La editorial escribe Jesús Olmos
Se pensaría que ante una tragedia de gigantescas magnitudes como el sismo de 7.4 grados que azotó la región cercana al pacífico colombiano, la prioridad de las autoridades al interior y el exterior sería la atención a la población y los daños presentados.
Pero en Colombia de Abelardo de la Espriella eso no checa. Para ellos, lo primero es quedar bien con el imperio y con sus aliados, y luego todo lo demás.
Ahí se sitúa el comunicado en el que, en medio de la tragedia, reconocen la soberanía de Israel sobre los Altos del Golán, una región perteneciente a Siria.
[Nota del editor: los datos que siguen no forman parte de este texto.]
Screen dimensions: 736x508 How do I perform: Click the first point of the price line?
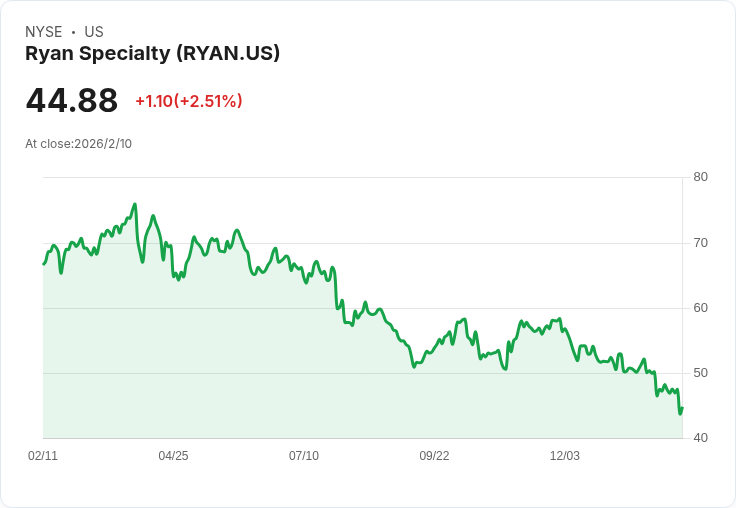pos(44,264)
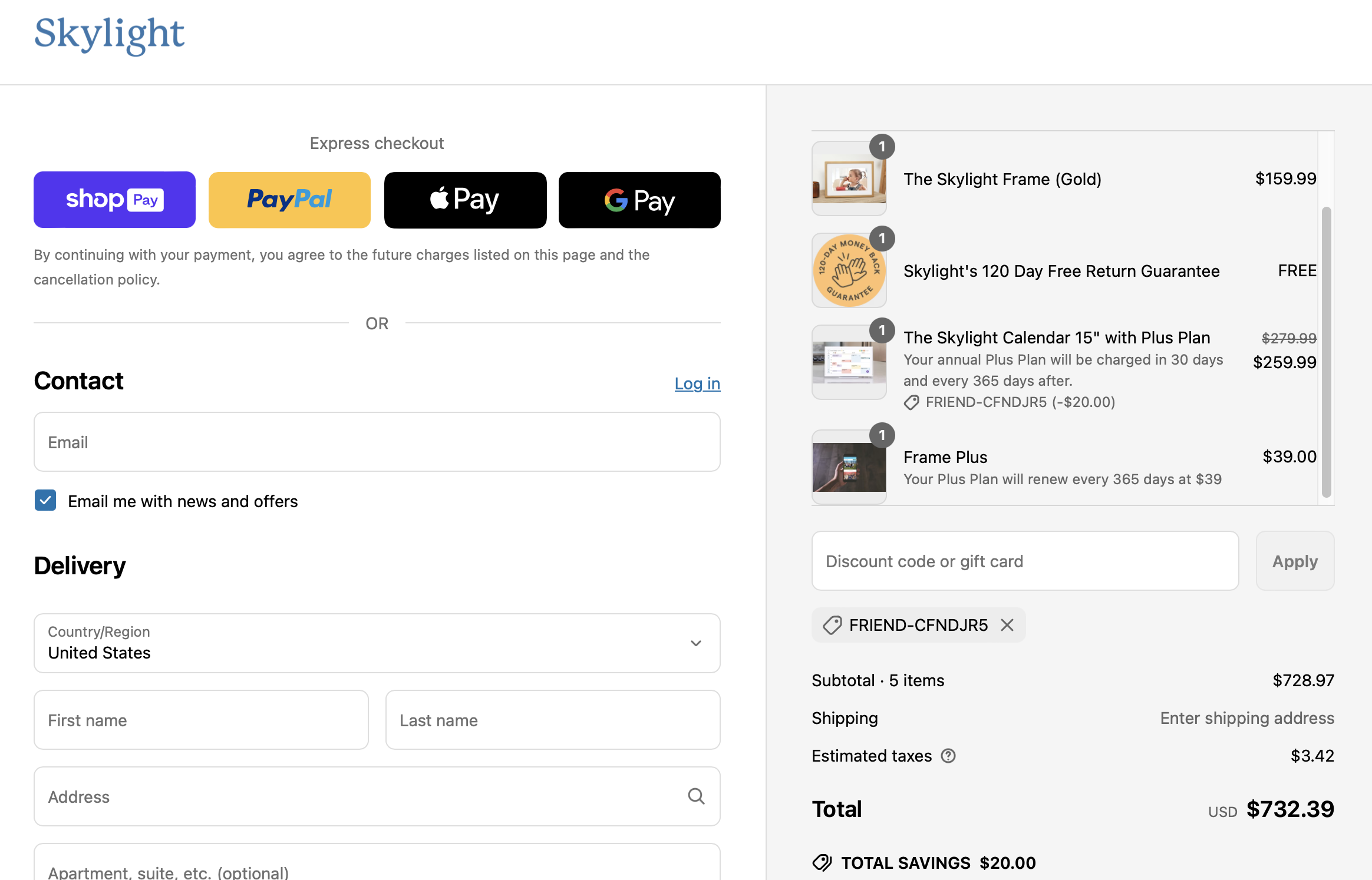
Task: Click the Skylight logo
Action: pos(110,34)
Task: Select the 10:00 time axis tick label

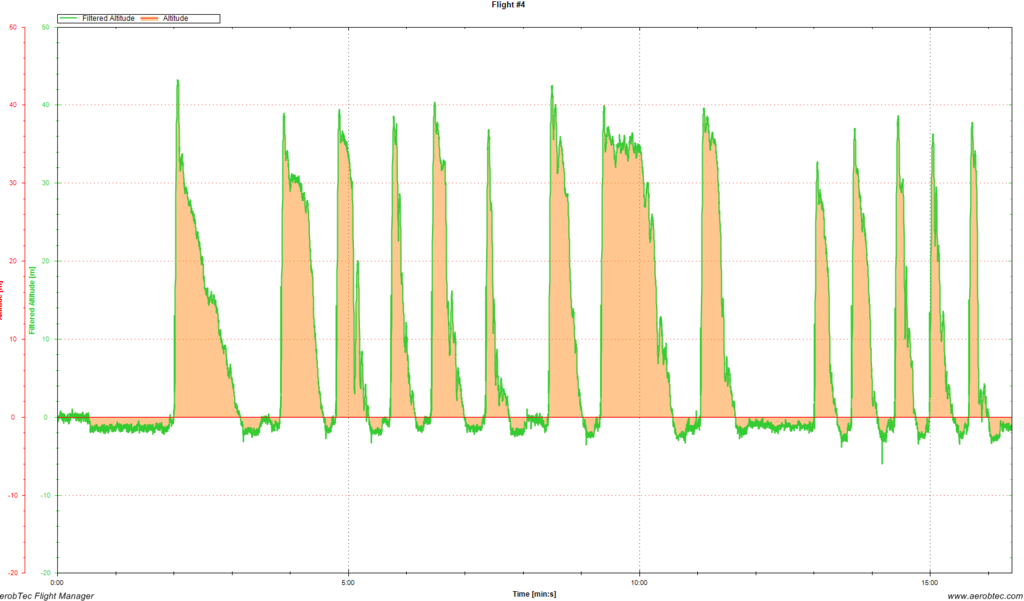Action: tap(639, 581)
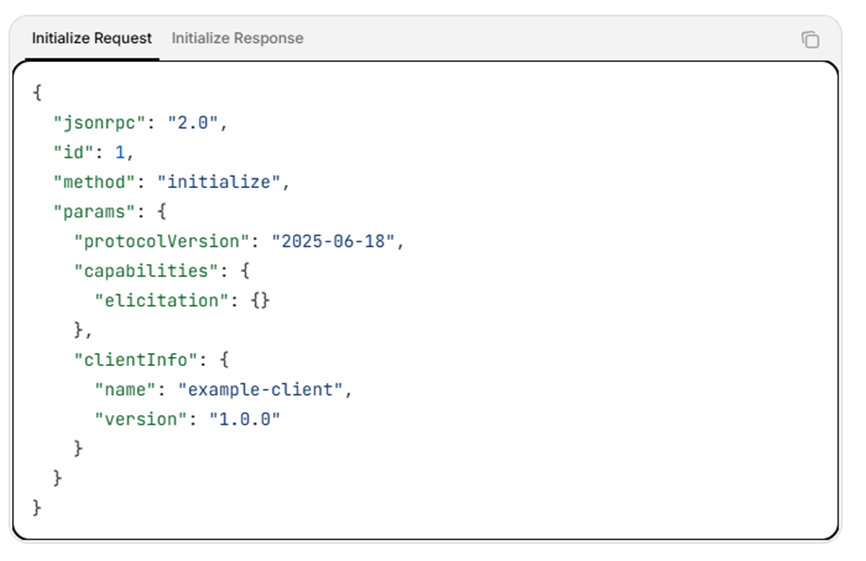The image size is (866, 561).
Task: Switch to the Initialize Response tab
Action: pos(237,38)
Es más, los únicos ´países en el mundo que reconocen a los Altos del Golán como territorio de Israel, pues son el propio Israel, su aliado el Gobierno de los Estados Unidos y ahora Colombia, porque el resto del mundo lo reconoce como territorio sirio.
Y es ahí donde queda al descubierto una realidad, la realidad que ya se narra en las redes sociales de colombianos enterados de que su nuevo presidente es una figura decorativa impuesta y que su principal plan es vender cuanto sea posible y entregar cuanto sea posible, para asegurarse su futuro, el de su familia y el de varias generaciones de sus allegados, porque para los colombianos eso solo significa más y más dependencia del vecino norteño.